农业图书情报学报

• •    

高质量AI数据体系面临的数据版权困境、应对策略解析与实施路径研究

张何灿1, 易成岐1(), 郭鹏2, 黄倩倩1,3, 靳晓锟4   

  1. 1. 国家信息中心大数据发展部,北京 100045
    2. 深圳数聚湾区大数据研究院战略研究中心,深圳 518048
    3. 中国人民大学 信息资源管理学院,北京 100872
    4. 中国科学院科技战略咨询研究院,北京 100190
  • 收稿日期:2024-05-20 出版日期:2024-10-14
  • 通讯作者: 易成岐
  • 作者简介:

    张何灿,研究实习员,国家信息中心大数据发展部人工智能处,研究方向为大数据与数字经济、人工智能语料体系等

    郭鹏,高级咨询师,深圳数聚湾区大数据研究院(粤港澳大湾区大数据研究院)战略研究中心,研究方向为人工智能、软件工程

    黄倩倩,助理研究员,国家信息中心大数据发展部人工智能处,中国人民大学信息资源管理学院,博士研究生,研究方向为人工智能、数据要素等

    靳晓锟,博士研究生,中国科学院科技战略咨询研究院,研究方向为复杂网络、网络舆情等

  • 基金资助:
    国家自然科学基金专项项目“融合共票机制的元宇宙数字资产理论与方法研究”(62441206); 国家社会科学基金青年项目“面向多语种社会科学数据的线索发现方法研究”(22CTQ025); 国家社会科学基金青年项目“数据要素影响税收体系的机理及优化; 路径研究”(24CJY048)
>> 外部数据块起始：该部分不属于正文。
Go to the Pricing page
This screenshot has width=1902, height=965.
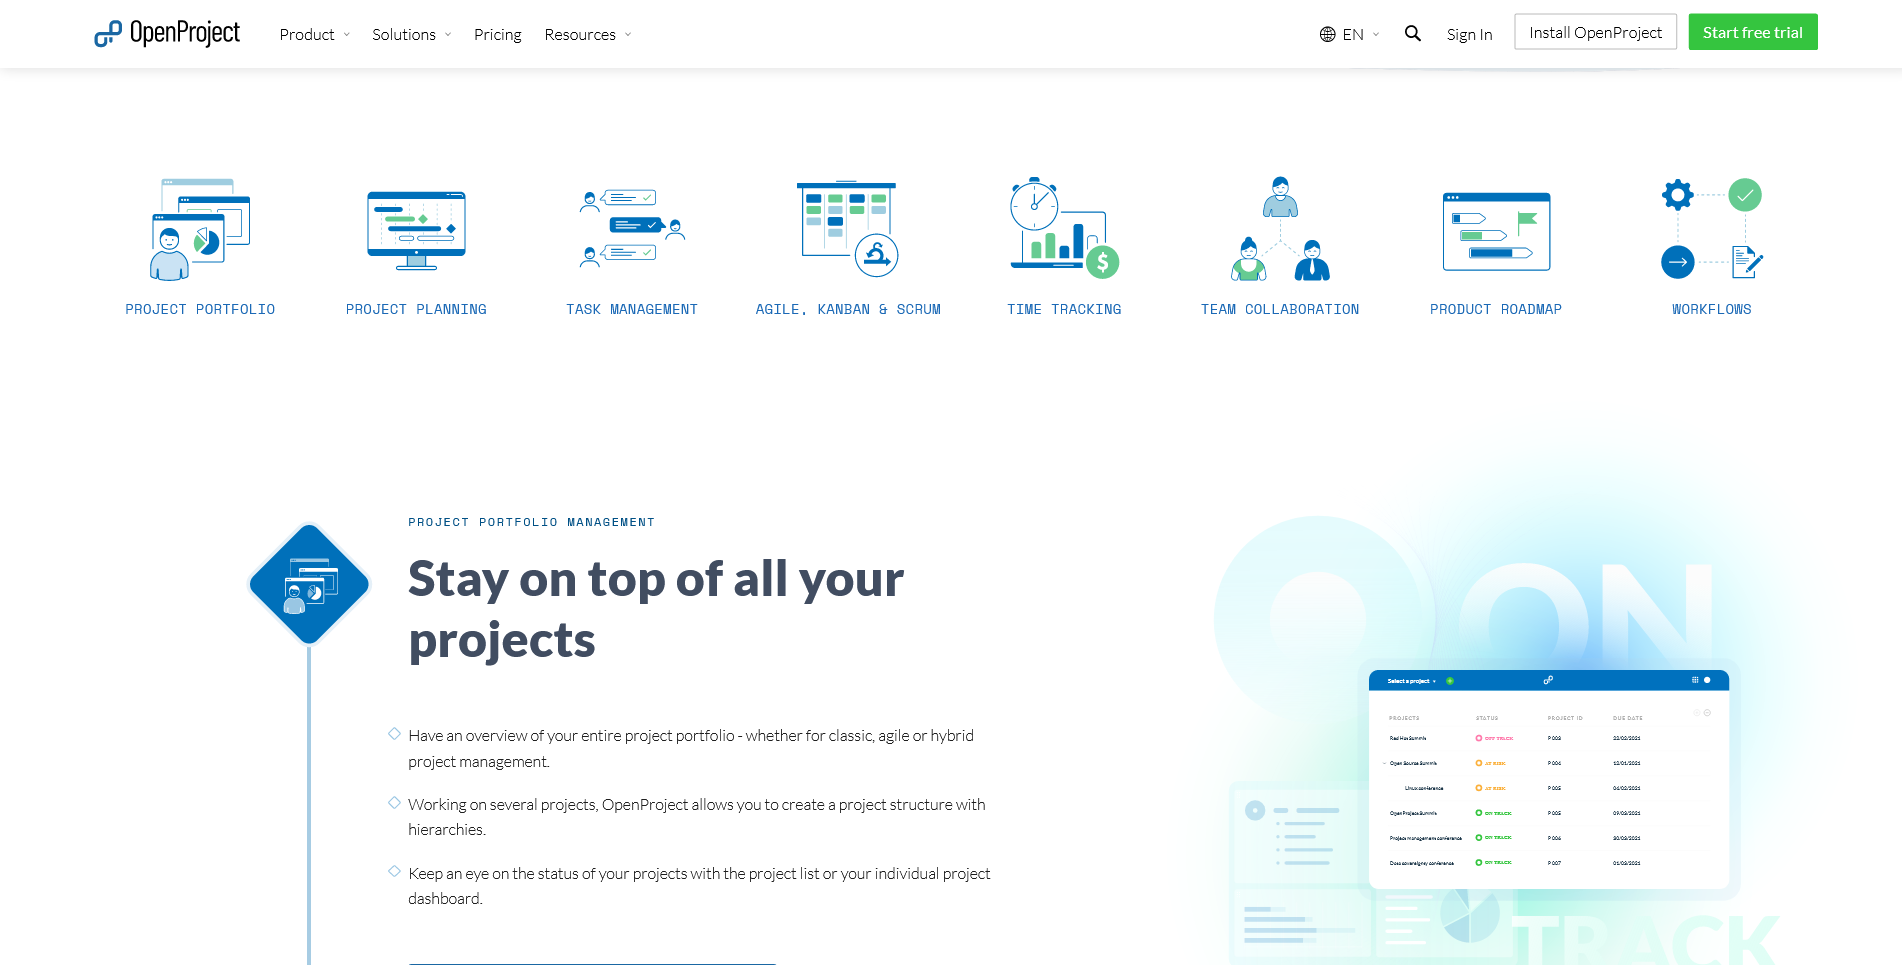(497, 35)
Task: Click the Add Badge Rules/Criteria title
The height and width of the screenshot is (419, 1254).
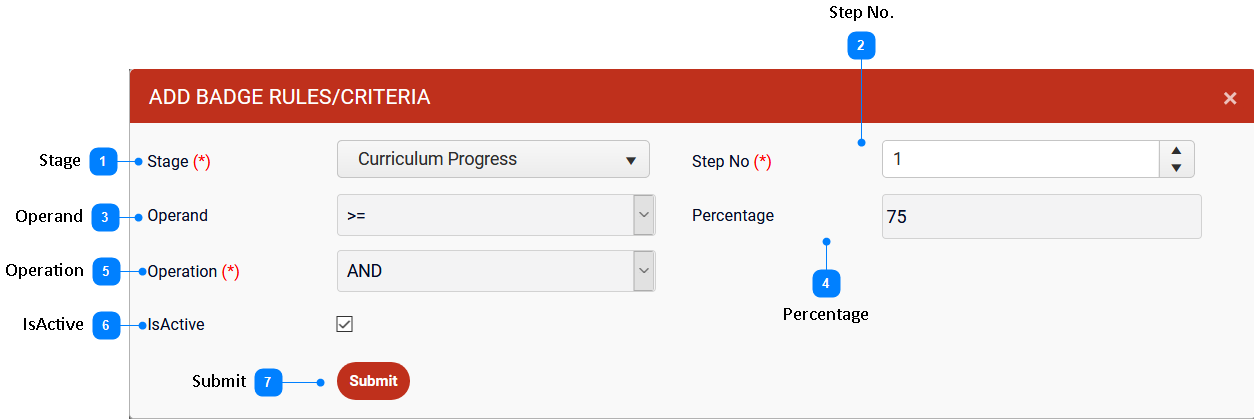Action: [x=290, y=97]
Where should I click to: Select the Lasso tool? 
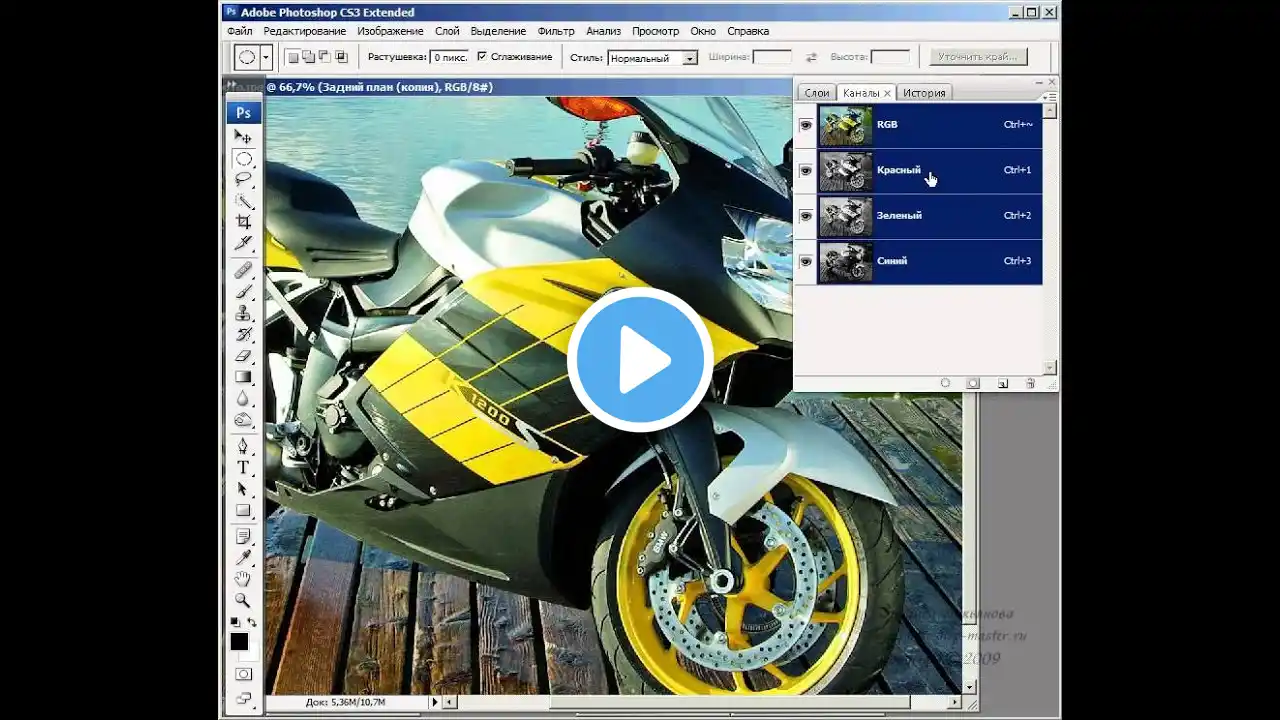(x=243, y=180)
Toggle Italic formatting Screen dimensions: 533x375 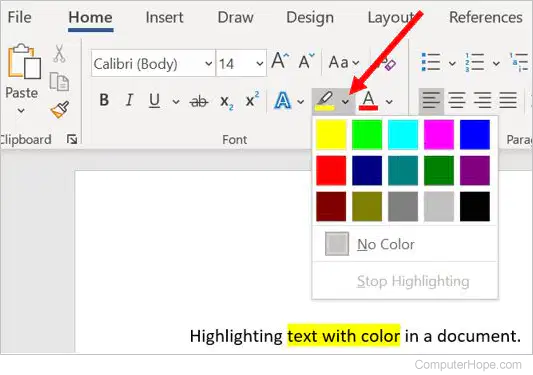coord(129,100)
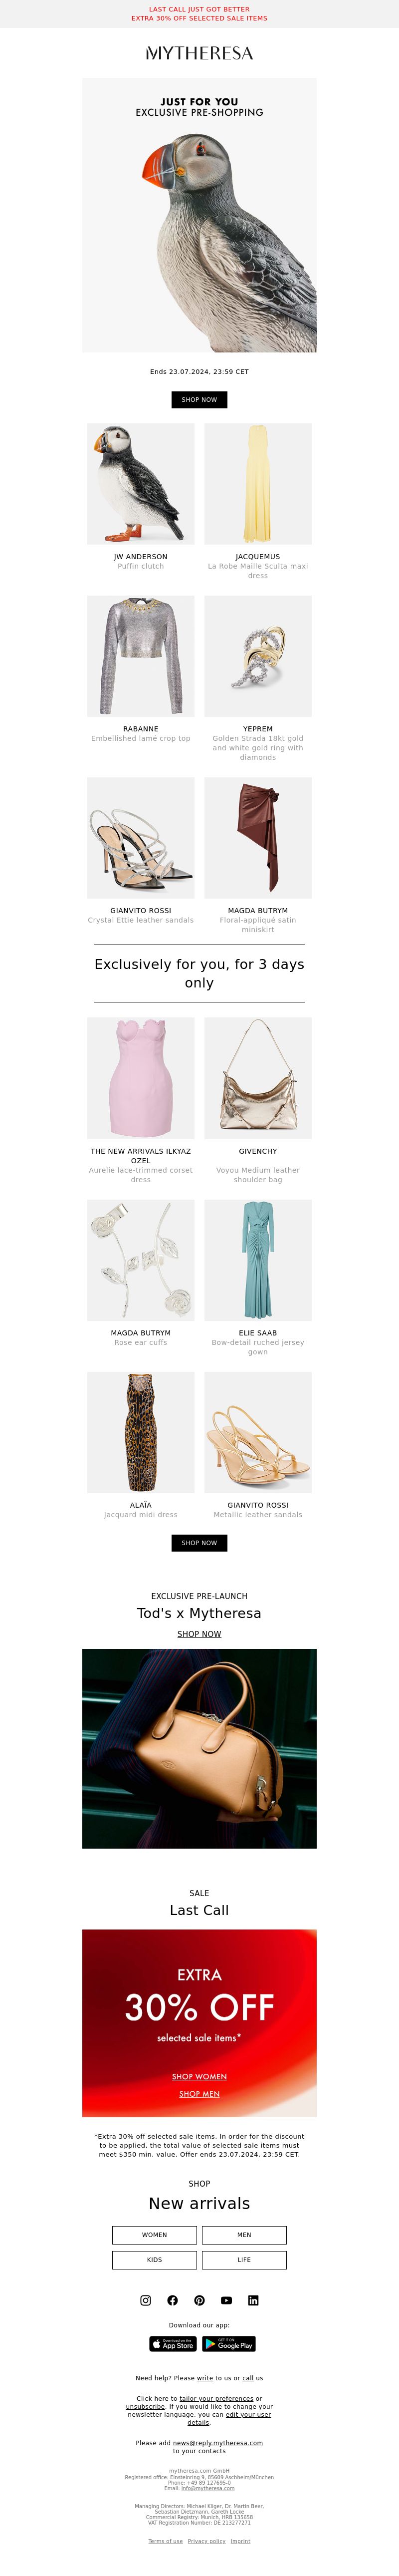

Copyright Data Dilemma of Building High-quality Data System for AI: Present Situation, Coping Strategies, and Implementation Path

Hecan ZHANG1, Chengqi YI1(), Peng GUO2, Qianqian HUANG1,3, Xiaokun JIN4   

  1. 1. Department of Big Data Development, State Information Center, Beijing 100045
    2. Centre for Strategic Studies, Greater Bay Area Big Data Research Institute, Shenzhen 518048
    3. School of Information Resource Management, Renmin University of China, Beijing 100872
    4. Institutes of Science and Development, Chinese Academy of Sciences, Beijing 100190
  • Received:2024-05-20 Online:2024-10-14
  • Contact: Chengqi YI

摘要:

[目的/意义] 党的二十届三中全会决定明确提出,完善推动人工智能等战略性产业发展政策和治理体系。近年来,全球人工智能版权数据诉讼纷争频发,人工智能训练数据版权保护困境成为构建高质量AI数据体系面临的关键堵点和现实难题。 [方法/过程] 本研究在研究梳理人工智能数据版权保护相关学术研究和产业实践的基础上,系统性总结了应对数据版权困境的六大代表性做法,对比解析了不同做法的优缺点和适用性。 [结果/结论] 针对人工智能数据版权困境,即暂无既能促进人工智能版权数据供给又能兼顾数据版权保护工作的最优解问题,本研究在充分参考六大代表性做法解析和结合中国具备的四大独特优势基础上,研究提出系统妥善解决数据版权困境筑牢高质量AI数据体系的总体实施路径构想,分别为打造国家级人工智能数据版权一体化综合服务平台,探索推进适应人工智能发展的数据版权综合改革试点,建立完善人工智能数据版权相关立法并推动行业自律,以期对加大中国人工智能版权数据供给、制定相关政策和推动工作提供有益参考。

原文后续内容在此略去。